An on-line version of this documentation is available [here](http://nalgebra.org).

## Using **nalgebra**
All the functionality of **nalgebra** is grouped in one place: the root module `nalgebra::`.
This module re-exports everything and includes free functions for all traits methods doing
out-of-place modifications.

* You can import the whole prelude using:

```.ignore
use nalgebra::*;
```

The preferred way to use **nalgebra** is to import types and traits explicitly, and call
free-functions using the `na::` prefix:

```.rust
extern crate nalgebra as na;
use na::{Vec3, Rot3, Rotation};

fn main() {
    let     a = Vec3::new(1.0f64, 1.0, 1.0);
    let mut b = Rot3::new(na::zero());

    b.append_rotation_mut(&a);

    assert!(na::approx_eq(&na::rotation(&b), &a));
}
```


## Features
**nalgebra** is meant to be a general-purpose, low-dimensional, linear algebra library, with
an optimized set of tools for computer graphics and physics.
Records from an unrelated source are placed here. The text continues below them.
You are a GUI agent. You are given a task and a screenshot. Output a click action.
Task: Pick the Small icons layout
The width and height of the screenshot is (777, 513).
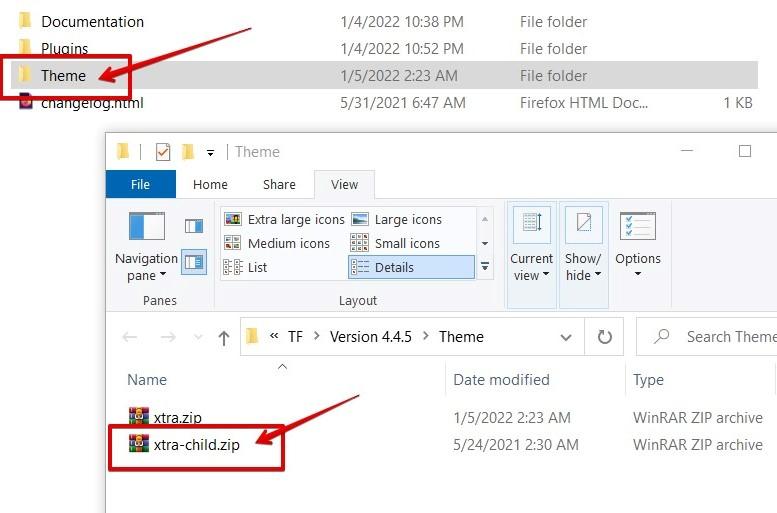click(396, 243)
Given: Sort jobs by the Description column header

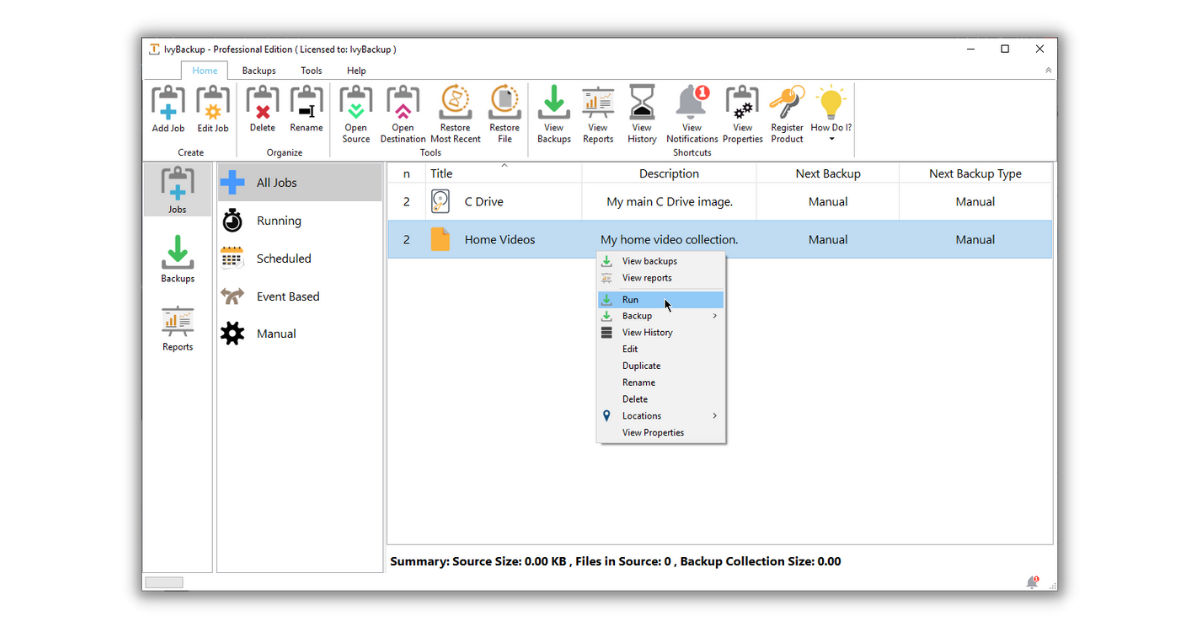Looking at the screenshot, I should pos(669,174).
Those features include:

* Vectors with static sizes: `Vec0`, `Vec1`, `Vec2`, `Vec3`, `Vec4`, `Vec5`, `Vec6`.
* Points with static sizes: `Pnt0`, `Pnt1`, `Pnt2`, `Pnt3`, `Pnt4`, `Pnt5`, `Pnt6`.
* Square matrices with static sizes: `Mat1`, `Mat2`, `Mat3`, `Mat4`, `Mat5`, `Mat6 `.
* Rotation matrices: `Rot2`, `Rot3`, `Rot4`.
* Quaternions: `Quat`, `UnitQuat`.
* Isometries: `Iso2`, `Iso3`, `Iso4`.
* 3D projections for computer graphics: `Persp3`, `PerspMat3`, `Ortho3`, `OrthoMat3`.
* Dynamically sized vector: `DVec`.
* Dynamically sized (square or rectangular) matrix: `DMat`.
* A few methods for data analysis: `Cov`, `Mean`.
* Almost one trait per functionality: useful for generic programming.
* Operator overloading using multidispatch.